**RECORDS TO USE:**
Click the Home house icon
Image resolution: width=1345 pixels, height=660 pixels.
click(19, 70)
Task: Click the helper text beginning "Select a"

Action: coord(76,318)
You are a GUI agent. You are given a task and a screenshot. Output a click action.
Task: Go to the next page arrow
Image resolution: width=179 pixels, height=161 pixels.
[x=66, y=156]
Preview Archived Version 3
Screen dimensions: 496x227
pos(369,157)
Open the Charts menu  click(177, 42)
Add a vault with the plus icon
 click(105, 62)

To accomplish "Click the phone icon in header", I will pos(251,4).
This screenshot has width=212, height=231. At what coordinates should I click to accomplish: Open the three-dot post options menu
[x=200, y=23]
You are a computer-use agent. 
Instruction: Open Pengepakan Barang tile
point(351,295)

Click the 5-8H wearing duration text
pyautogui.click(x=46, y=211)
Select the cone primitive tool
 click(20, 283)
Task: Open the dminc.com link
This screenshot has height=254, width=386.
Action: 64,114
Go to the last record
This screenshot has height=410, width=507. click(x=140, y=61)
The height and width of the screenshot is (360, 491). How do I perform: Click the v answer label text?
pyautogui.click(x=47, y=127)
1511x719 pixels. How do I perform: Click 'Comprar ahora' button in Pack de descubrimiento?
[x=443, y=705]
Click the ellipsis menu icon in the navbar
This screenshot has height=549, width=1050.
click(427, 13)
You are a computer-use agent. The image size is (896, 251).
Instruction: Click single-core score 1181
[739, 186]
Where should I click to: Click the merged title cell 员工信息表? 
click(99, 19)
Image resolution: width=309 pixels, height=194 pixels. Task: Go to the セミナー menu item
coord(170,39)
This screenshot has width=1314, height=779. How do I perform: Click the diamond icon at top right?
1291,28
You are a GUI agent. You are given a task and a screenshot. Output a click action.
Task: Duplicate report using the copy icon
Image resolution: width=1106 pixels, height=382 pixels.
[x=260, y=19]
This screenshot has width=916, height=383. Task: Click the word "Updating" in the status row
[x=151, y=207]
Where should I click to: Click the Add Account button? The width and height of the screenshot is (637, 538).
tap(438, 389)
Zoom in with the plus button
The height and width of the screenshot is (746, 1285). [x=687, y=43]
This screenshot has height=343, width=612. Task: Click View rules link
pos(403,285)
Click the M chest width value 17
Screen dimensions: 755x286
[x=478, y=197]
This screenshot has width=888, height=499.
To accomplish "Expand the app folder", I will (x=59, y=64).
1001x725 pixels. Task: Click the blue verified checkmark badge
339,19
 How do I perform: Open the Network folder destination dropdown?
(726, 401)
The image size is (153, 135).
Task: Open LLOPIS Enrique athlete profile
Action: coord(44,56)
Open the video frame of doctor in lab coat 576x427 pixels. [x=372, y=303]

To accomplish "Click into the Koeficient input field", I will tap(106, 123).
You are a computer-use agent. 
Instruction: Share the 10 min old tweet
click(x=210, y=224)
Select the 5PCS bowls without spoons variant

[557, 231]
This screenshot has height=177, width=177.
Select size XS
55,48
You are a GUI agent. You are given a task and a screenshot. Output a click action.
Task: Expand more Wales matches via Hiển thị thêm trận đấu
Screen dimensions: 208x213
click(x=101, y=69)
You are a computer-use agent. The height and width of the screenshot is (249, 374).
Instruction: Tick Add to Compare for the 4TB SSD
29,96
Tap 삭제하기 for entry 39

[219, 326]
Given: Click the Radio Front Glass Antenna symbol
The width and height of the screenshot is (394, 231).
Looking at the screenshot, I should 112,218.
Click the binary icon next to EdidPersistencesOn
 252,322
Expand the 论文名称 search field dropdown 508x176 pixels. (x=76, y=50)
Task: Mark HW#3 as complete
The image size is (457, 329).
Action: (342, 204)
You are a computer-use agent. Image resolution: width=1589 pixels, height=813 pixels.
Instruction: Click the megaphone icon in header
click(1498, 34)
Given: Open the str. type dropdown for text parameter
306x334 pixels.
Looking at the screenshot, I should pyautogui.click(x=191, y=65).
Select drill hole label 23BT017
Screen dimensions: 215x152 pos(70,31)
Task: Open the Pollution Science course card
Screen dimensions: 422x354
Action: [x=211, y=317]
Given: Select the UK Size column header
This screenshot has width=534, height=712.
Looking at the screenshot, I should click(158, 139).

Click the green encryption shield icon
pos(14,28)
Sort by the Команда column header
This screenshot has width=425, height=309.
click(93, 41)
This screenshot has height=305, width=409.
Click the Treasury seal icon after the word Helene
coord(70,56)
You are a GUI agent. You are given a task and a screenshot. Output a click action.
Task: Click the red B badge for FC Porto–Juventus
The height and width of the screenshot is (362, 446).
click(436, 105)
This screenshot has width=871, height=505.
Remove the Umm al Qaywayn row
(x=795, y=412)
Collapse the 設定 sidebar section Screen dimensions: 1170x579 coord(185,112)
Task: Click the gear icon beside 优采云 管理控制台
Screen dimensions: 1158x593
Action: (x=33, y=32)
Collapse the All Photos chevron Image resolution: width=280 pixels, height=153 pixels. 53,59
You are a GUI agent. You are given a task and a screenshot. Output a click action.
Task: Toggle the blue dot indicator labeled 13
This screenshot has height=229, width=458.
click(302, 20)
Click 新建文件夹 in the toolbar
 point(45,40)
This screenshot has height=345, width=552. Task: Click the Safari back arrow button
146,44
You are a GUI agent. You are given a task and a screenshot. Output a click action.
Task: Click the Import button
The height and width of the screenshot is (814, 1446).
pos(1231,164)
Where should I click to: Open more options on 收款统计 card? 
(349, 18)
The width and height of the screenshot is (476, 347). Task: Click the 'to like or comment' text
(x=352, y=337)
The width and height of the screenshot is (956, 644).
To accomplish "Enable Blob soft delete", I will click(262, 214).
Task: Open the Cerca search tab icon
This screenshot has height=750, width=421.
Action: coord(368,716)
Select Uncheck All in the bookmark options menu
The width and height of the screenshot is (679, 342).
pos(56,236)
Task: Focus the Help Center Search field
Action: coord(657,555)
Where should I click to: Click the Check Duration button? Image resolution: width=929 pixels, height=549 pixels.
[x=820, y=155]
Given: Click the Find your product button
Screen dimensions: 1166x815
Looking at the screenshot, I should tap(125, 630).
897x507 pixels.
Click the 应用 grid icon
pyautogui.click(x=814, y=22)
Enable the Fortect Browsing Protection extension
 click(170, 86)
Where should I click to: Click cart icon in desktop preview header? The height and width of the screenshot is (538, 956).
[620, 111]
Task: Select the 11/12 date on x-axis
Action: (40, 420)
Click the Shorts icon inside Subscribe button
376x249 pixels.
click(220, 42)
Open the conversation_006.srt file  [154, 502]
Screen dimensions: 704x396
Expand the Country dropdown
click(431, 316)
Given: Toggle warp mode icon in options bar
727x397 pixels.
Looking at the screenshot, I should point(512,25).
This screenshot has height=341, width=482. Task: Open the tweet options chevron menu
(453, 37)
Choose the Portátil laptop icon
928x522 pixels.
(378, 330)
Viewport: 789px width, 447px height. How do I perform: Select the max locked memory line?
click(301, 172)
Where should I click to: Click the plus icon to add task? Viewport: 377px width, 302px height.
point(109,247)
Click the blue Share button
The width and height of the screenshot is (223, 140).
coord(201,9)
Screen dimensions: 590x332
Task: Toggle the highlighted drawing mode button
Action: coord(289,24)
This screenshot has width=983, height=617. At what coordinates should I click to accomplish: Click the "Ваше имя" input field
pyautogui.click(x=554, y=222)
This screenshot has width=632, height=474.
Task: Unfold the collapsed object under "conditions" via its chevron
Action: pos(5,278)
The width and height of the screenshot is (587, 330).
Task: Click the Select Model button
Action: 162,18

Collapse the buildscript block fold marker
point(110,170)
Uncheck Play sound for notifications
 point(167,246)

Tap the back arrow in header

**PROBLEM DETAILS:**
The reply should consist of one number, the count of lines above with the string "computer" in them.

**RESULT FOR THIS TASK:**
5